Alex Tabarrok and I had an email exchange this morning about Alex’s “moral community” post and my critique. With his permission, I’m publishing the full exchange, unedited.
I hadn’t thought about it this way before, but it strikes me that the tension between those who worry mostly about individual selfishness leading to bad social outcomes and those who worry mostly about group-level selfishness leading to bad social outcomes is an underappreciated dimension of political ideology.
Here’s Alex:
Three quick responses.
First, my post was in part addressed to economists. Economists know something about the benefits of trade and explaining those benefits is where our comparative advantage lies. We know less about distribution. Distribution also involves moral issues and I was suggesting that regarding those moral issues we not simply adopt the common nationalist viewpoint but instead
stick to the traditional economic assumption that everyone counts equally.

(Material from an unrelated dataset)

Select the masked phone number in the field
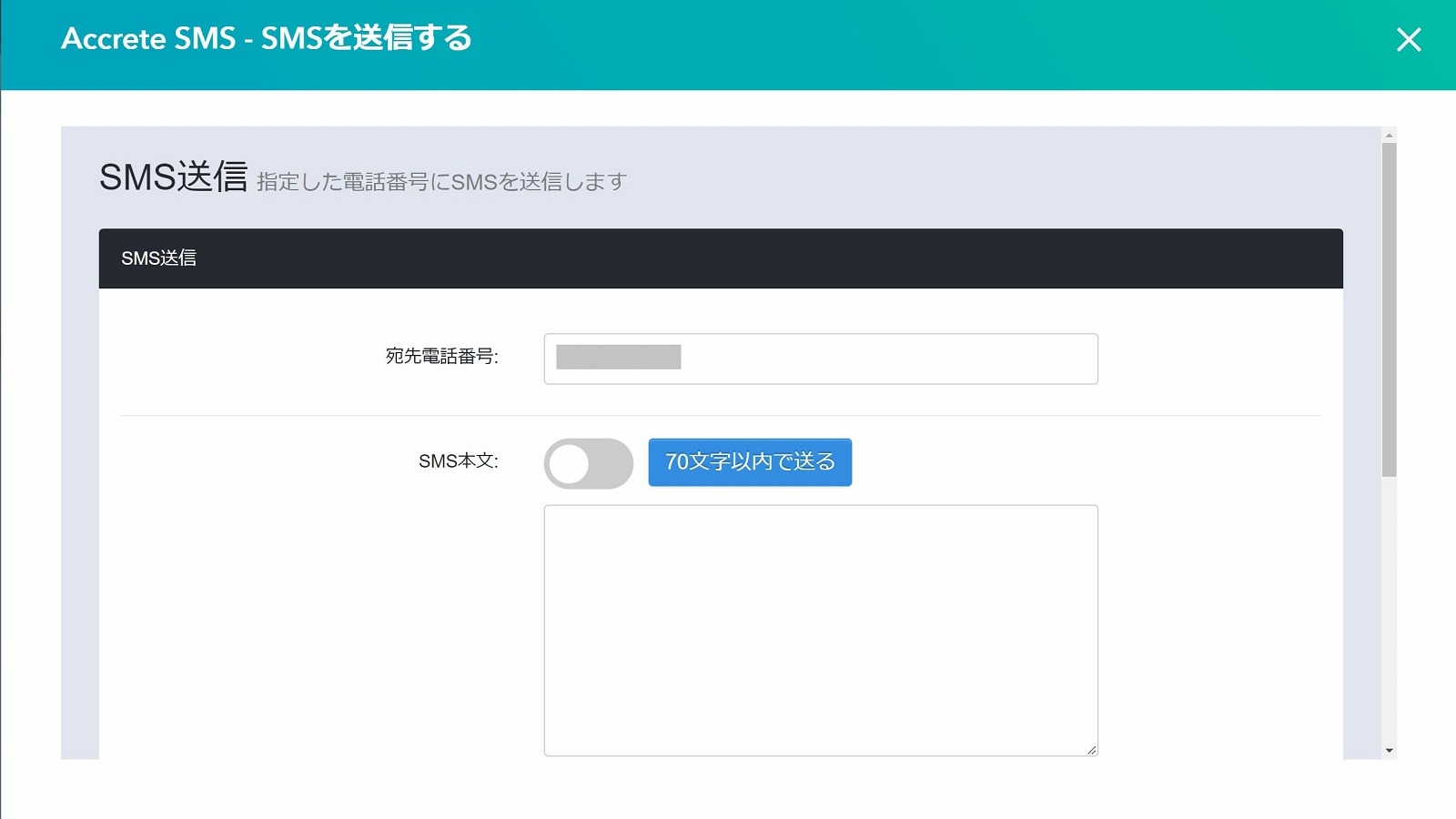 coord(618,358)
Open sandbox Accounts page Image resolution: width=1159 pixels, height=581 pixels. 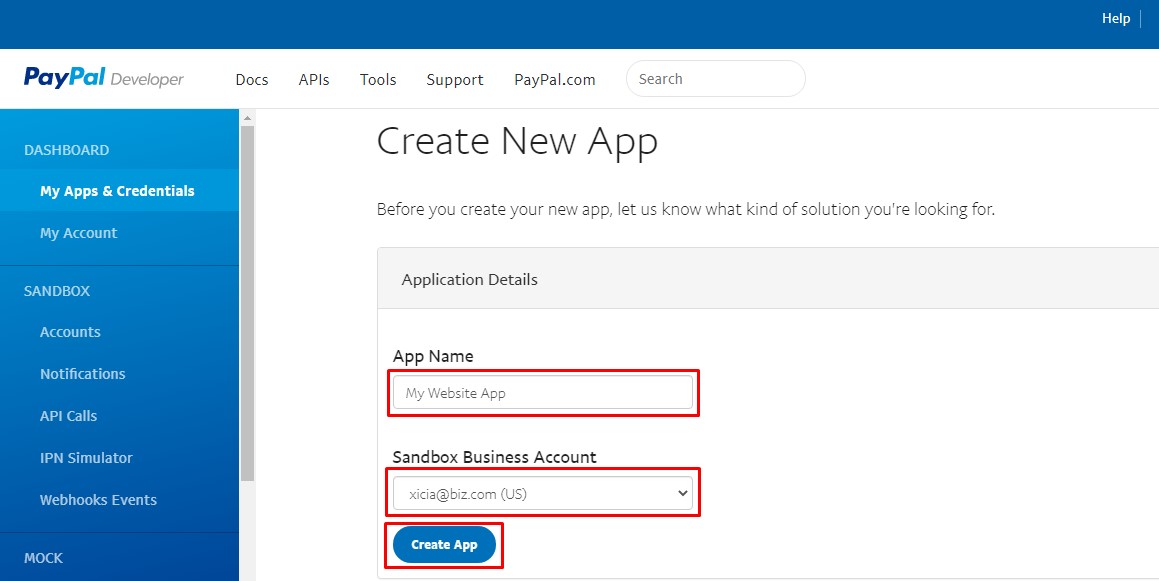[70, 332]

More substantively, in many of the comments the response has been, of course we should be trade nationalists because we love the nation. (Your post is more nuanced.) But to me the fact that we love our fellow-/citizens/ is more a sign of the problem than a reason to be a
trade nationalist.
One final point is that of the many policies that we can usefully adopt as a collective, surely we can find plenty better than restricting trade with other nations.
To which I replied:
My point wasn’t about distribution. It was that there are good analytical reasons for acting on in-group preferences, and that in particular that national boundaries aren’t morally irrelevant. What we ought to do about that is a different question; I’m mostly a fan of free trade and open borders. But if you start with the proposition that the welfare of someone in Tblisi, Georgia, ought to count exactly as much in the thinking of Americans as someone in Albany, Georgia, I think you wind up coming to wrong conclusions.

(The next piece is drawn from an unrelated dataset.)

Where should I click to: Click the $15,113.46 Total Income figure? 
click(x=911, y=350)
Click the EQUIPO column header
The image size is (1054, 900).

This is part of the larger disagreement between liberals and Burkean conservatives on the one hand and libertarians on the other. Libertarians want to reason about policy and morality as if the exchange nexus were the only important form in which cooperation is organized. (As if Adam Smith had written only The Wealth of Nations and not also the Theory of Moral Sentiments. That seems to me a fundamental mistake, and leads people to say things like “the fact that we love our fellow-citizens is a problem.”
Collective social capital in all its forms — the willingness of individuals to contribute to the public goods of groups — is an economically important resource, and sensible public policy and private morality ought to think hard about how to make it grow.
Alex again:
Do we really want more individuals willing to contribute to the public good of groups? Only if we define public good and groups in the way that a 21st century American liberal would define these terms (I would count myself as such a liberal in this context). But let’s be realistic, the way these terms have been defined historically and in the world today is “willingness to sacrifice for the collective.” The willingness of Hindus to burn Moslems alive during the Bombay riots (and the latter to bomb the former a little later), the willingness of
Germans to fight for Volk and fatherland, the willingness of Americans to fight for the Christian God who is “bigger” than Allah, a false “idol” - each of these illustrates willingness of individuals to sacrifice for the greater good as they understood it. I really do not mean these examples to be tendentious. I think they are typical expressions of the yearning to identify with the collective.
The forces that bind groups together produce public goods and public bads and I don’t think that public policy can reliably separate the two. True, a world of rootless cosmopolitans or liberal atomists might be a little lonely and yes the streets would probably be dirtier. But the yearning to identify and sacrifice for the collective is without question the root of much of the worst aspects of humanity.
I promised Alex the last word, so my lips are sealed (for now). But I think the above is a fair representation of both sides of the argument.